One molecule is enough to trigger African Swine Fever, and there can be up to 50 million in one drop of blood from a highly-infected pig, Chinese officials have found.
It’s why they banned the use of pig blood in rations as they tried to get control of the disease that has claimed about seven per cent of the country’s pigs and sent pork prices soaring.
But then some packing houses dumped blood into sewers and it contaminated the environment, possibly infecting the wild boar population.
Now China is again allowing blood to be marketed, but only after it has been heated sufficiently to kill the virus.
Another measure comes into effect in mid-May, requiring all pork packers to pick a representative sample from each farm supplier to test for the disease.
This must be done under third-party supervision and a veterinarian.

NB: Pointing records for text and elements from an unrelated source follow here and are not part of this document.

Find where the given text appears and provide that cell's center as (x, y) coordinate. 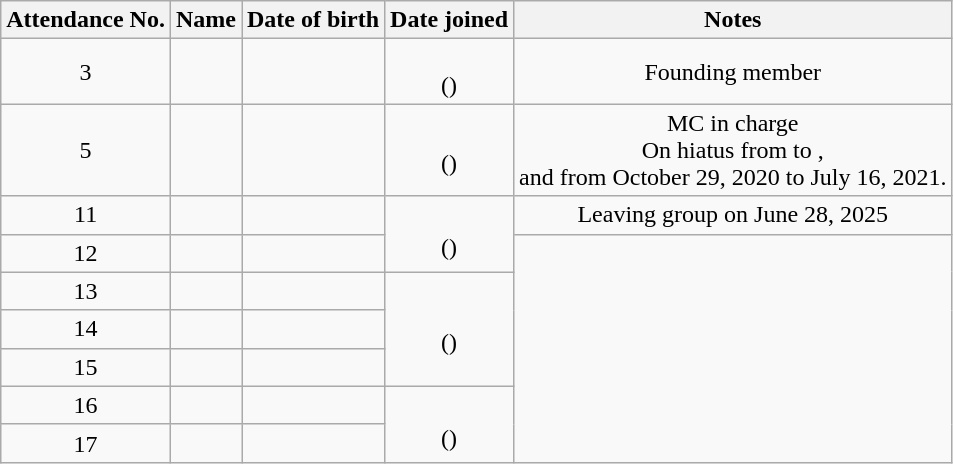
Notes (733, 20)
14 (86, 329)
Founding member (733, 72)
11 (86, 215)
16 (86, 405)
Date of birth (314, 20)
Date joined (450, 20)
Name (206, 20)
17 (86, 443)
MC in chargeOn hiatus from to , and from October 29, 2020 to July 16, 2021. (733, 150)
Leaving group on June 28, 2025 (733, 215)
3 (86, 72)
15 (86, 367)
12 (86, 253)
Attendance No. (86, 20)
5 (86, 150)
13 (86, 291)
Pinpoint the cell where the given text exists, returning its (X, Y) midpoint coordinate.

It could force many small-scale, low-income packers to close because they can’t afford it.
It would be better to conduct the tests on farms, keeping it out of slaughterhouses that, if they become contaminated, are a source for people and vehicles to carry it back to farms. However, testing pigs on 25 million hog-producing farms is deemed too difficult and expensive.
Studies of 68 outbreaks showed that almost half were caused by the spread of virus material on vehicles and on non-disinfected workers; a third were caused by feeding pigs contaminated swill or food scraps; and 19 per cent were due to the transportation of infected pigs and meat products across regions.